Sunday, April 20, 2014

Hadoop Distributions? Which version? Hype wheel Spins again!

It looks like the major Hadoop vendors are battling it out for mind share in the Big Data community.

The major announcement from Hortonworks for their next round of funding.

Followed by the major announcement that Intel was dropping their distro and backing Cloudera with $740M for an 18% stake.

The only player not jumping into the media blitz is MapR.

This latest round of buffoonery is driving a lot back and forth marketing stuff as the market consolidates and each tries to assert their value and differentiation.  This is driving some misleading press releases from both Cloudera and Hortonworks.  Hortonworks is fighting for its life and honesty I have no idea how they plan to stay relevant.

The tired go-to-market position of, "We've got the most Hadoop committers and ours is 100% Open Source" is wearing thin.

This latest announcement from Arun Murthy's of Hadoop 2.4 is a thinly veiled Hortonworks Product Announcement that in many ways violates the spirit of the Apache Software Foundations recommendations on what constitutes Hadoop and procedures for press announcements. I guess they are getting ready for Hadoop Summit in June and want to steal the spotlight for a moment.

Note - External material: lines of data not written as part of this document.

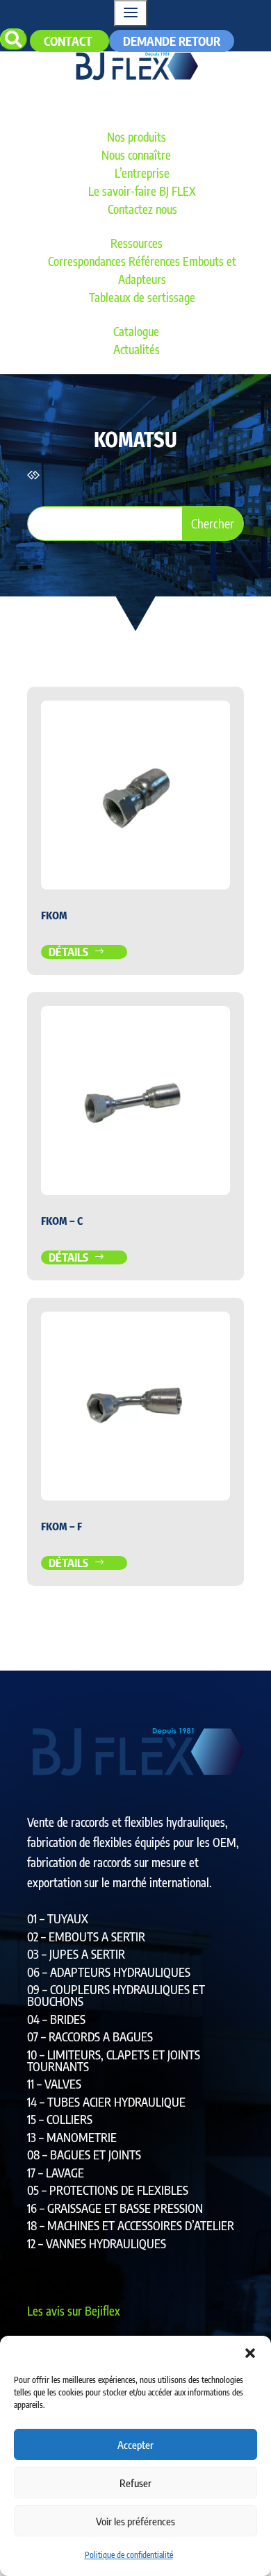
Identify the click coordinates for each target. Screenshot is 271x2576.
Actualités (136, 349)
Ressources (136, 243)
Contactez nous (142, 209)
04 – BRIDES (56, 2019)
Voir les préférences (135, 2521)
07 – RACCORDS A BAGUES (90, 2036)
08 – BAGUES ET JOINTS (84, 2154)
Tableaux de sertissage (142, 297)
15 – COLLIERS (59, 2119)
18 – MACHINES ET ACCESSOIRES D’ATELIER (130, 2225)
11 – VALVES (54, 2083)
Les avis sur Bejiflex (73, 2310)
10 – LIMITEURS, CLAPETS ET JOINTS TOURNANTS (113, 2060)
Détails (69, 952)
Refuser (135, 2483)
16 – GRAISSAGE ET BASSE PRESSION (115, 2208)
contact (69, 41)
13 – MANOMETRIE (72, 2137)
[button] (250, 2353)
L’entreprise (142, 173)
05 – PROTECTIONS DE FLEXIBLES (107, 2190)
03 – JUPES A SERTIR (76, 1954)
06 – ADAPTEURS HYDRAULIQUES (108, 1972)
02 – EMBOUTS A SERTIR (86, 1936)
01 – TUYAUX (57, 1918)
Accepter (135, 2445)
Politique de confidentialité (129, 2555)
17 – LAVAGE (55, 2172)
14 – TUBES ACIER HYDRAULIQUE (106, 2101)
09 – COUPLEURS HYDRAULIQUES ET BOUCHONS (116, 1995)
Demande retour (171, 41)
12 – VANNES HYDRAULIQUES (96, 2243)
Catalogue (136, 331)
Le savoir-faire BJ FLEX (142, 191)
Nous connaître (136, 154)
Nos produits (136, 136)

And for the educated reader (someone that takes the time to decode this mess) the last Hadoop Release labeled "GA" is 2.2 and not 2.4

Furthermore - I leave it to the reader to attempt to build and verify Hadoop 2.4 so that it will build and run like the derivative 2.4 from Hortonworks.  I think this will be an enlightening exercise.
To Horton's credit they are still (as of 4/20/2014) listing 2.1  as their current version. Which in someways is confusing even more than just sticking with the 2.2 Apache GA version.  The announcement of Query Grid by Hortonworks+Teradata is nothing more than a continued refinement of Teradata's UDA strategy. Eventually Teradata is going to wake up and realize that Hortonworks is a dead-end and is only riding their coat-tails into major accounts. Bolting SQL-H onto Stinger only makes the stack more prone to failure.

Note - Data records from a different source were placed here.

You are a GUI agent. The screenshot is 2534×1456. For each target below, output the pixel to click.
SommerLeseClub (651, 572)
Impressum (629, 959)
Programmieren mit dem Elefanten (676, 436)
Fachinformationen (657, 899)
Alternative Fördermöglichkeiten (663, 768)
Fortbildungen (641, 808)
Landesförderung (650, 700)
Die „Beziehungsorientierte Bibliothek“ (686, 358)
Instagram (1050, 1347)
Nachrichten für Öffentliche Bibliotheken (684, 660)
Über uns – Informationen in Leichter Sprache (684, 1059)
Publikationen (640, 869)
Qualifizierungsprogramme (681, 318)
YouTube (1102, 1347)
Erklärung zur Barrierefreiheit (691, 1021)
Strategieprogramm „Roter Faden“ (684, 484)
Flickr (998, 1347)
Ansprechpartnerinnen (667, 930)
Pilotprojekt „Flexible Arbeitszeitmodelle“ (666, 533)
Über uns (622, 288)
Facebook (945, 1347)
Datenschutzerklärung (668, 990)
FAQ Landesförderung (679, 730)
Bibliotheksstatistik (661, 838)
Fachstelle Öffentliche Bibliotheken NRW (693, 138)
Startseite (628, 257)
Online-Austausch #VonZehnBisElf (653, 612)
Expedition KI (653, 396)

Cloudera is not blameless in this war of announcement-counter-announcement. The latest series of videos and info-mercials about Impala versus Presto | Stinger | Hive is just plain junk.  Especially in the case of Facebook's Presto capabilities at scale.  Which at the moment Impala does have a "snowballs chance in h311" of being able to handle.  And how does the TPC ignore their constant use of "TPC-DS" in a very loose fashion when discussing benchmark results plainly meant as a sales pitch?

So what to do??

Well MapR makes no bones about their value proposition and are quietly building a reputation for quality and reliability. They are embracing emerging technology from Berkley's AMPLab in the form of a partnership with Databricks. Shark/Spark is rapidly becoming the hot tech around real-world analytic projects that deliver business value.

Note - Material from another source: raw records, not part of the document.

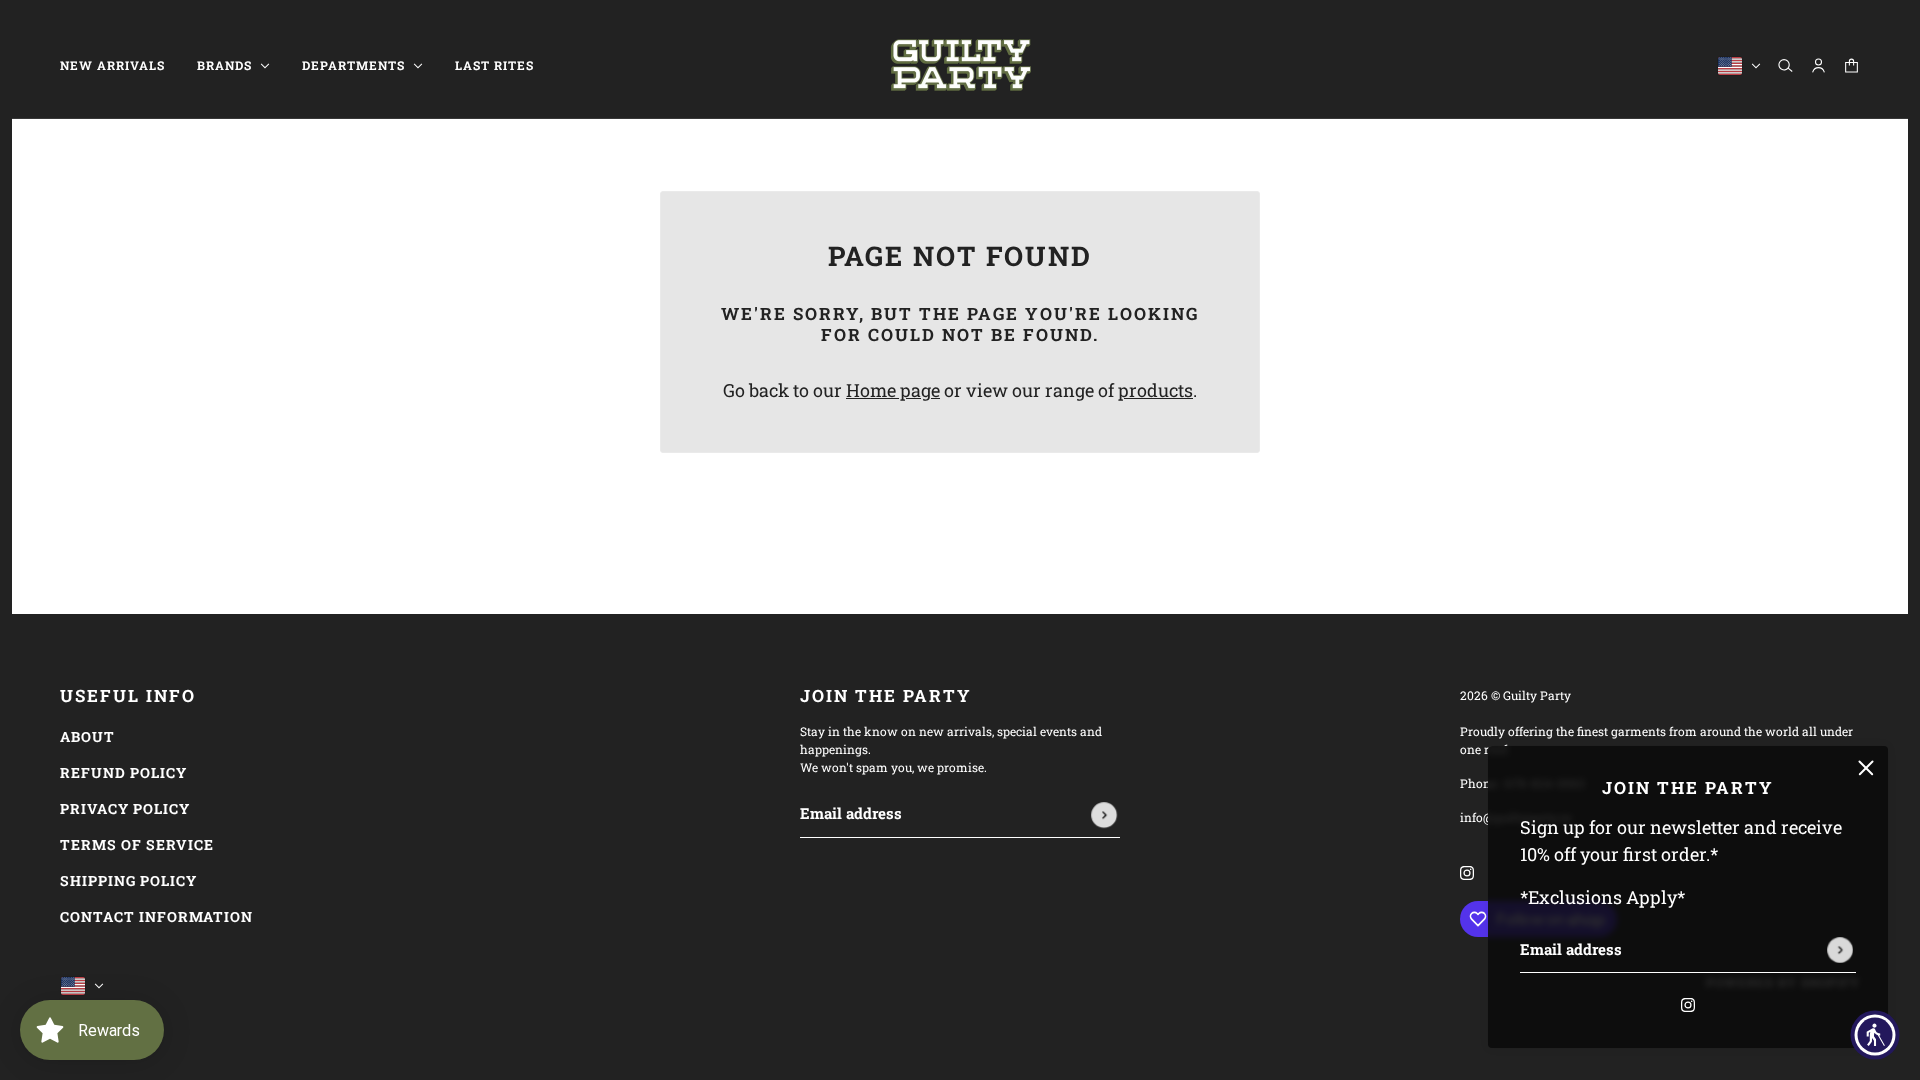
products (1155, 390)
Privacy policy (125, 808)
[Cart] (1851, 65)
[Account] (1818, 65)
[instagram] (1688, 1002)
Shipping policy (128, 880)
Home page (893, 390)
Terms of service (137, 844)
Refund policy (123, 772)
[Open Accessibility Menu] (1875, 1035)
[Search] (1785, 65)
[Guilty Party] (960, 65)
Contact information (156, 916)
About (87, 736)
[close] (1866, 768)
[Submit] (1840, 950)
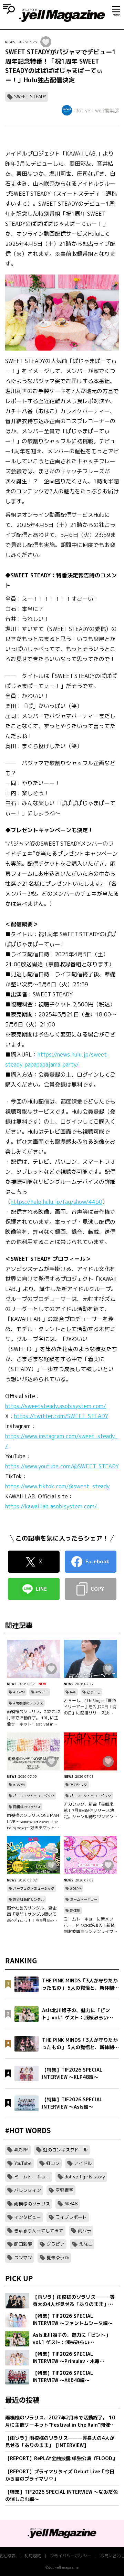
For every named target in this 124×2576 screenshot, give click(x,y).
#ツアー (41, 1692)
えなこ (85, 2244)
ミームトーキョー (83, 1899)
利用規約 (32, 2556)
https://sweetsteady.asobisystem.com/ (55, 1406)
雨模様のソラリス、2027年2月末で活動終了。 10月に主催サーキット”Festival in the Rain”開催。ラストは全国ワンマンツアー (33, 1718)
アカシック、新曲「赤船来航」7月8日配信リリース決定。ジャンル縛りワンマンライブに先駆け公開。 (89, 1810)
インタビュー (27, 2217)
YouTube (23, 2163)
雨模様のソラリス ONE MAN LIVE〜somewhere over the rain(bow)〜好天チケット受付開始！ (33, 1821)
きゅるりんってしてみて (38, 2231)
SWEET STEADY (30, 96)
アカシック (78, 1784)
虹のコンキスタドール (65, 2150)
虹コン (53, 2163)
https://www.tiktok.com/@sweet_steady (57, 1486)
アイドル (83, 2163)
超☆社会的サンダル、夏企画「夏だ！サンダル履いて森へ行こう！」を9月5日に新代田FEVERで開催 (32, 1914)
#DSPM (19, 1692)
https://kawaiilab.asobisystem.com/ (51, 1506)
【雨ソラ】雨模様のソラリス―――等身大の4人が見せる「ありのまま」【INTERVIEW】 (59, 2441)
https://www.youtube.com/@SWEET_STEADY (62, 1466)
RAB (73, 1692)
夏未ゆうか (57, 2257)
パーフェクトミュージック (33, 1795)
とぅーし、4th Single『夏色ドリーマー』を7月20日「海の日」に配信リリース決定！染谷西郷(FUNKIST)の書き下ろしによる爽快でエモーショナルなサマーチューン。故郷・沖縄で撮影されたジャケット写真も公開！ (90, 1707)
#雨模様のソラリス (28, 1703)
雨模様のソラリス (27, 1806)
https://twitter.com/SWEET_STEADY (61, 1416)
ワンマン (23, 2257)
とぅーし (94, 1692)
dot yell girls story (84, 2177)
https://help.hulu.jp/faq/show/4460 (56, 1202)
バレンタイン (27, 2190)
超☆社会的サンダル (28, 1899)
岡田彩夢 (23, 2244)
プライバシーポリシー (70, 2556)
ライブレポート (71, 2217)
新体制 (75, 1910)
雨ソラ (84, 2231)
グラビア (55, 2244)
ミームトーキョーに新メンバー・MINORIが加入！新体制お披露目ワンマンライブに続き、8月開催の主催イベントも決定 (90, 1925)
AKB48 (71, 2204)
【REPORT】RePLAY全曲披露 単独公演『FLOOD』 (61, 2458)
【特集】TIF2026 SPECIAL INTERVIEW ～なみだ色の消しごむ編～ (61, 2495)
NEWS (10, 41)
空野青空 (64, 2190)
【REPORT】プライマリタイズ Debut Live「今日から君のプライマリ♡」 (59, 2475)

Going with MapR does have some risks since MapR has decided to replace some critical pieces of Apache code with their own.

Then there are the newly minted independents that are building off the Apache main source code trunk.
Bunnyworks.net is a group quietly putting out an Apache "derivative" based solely on the approved 2.2 code line without additions. They are calling it pHd 2.2.  An analogy would be "pHd 2.2 to Apache 2.2" like "CentOS to Redhat".

More than ever, users of Hadoop based technology really need to investigate and understand what they're getting when buying into different Hadoop based product versions.

Caveat emptor!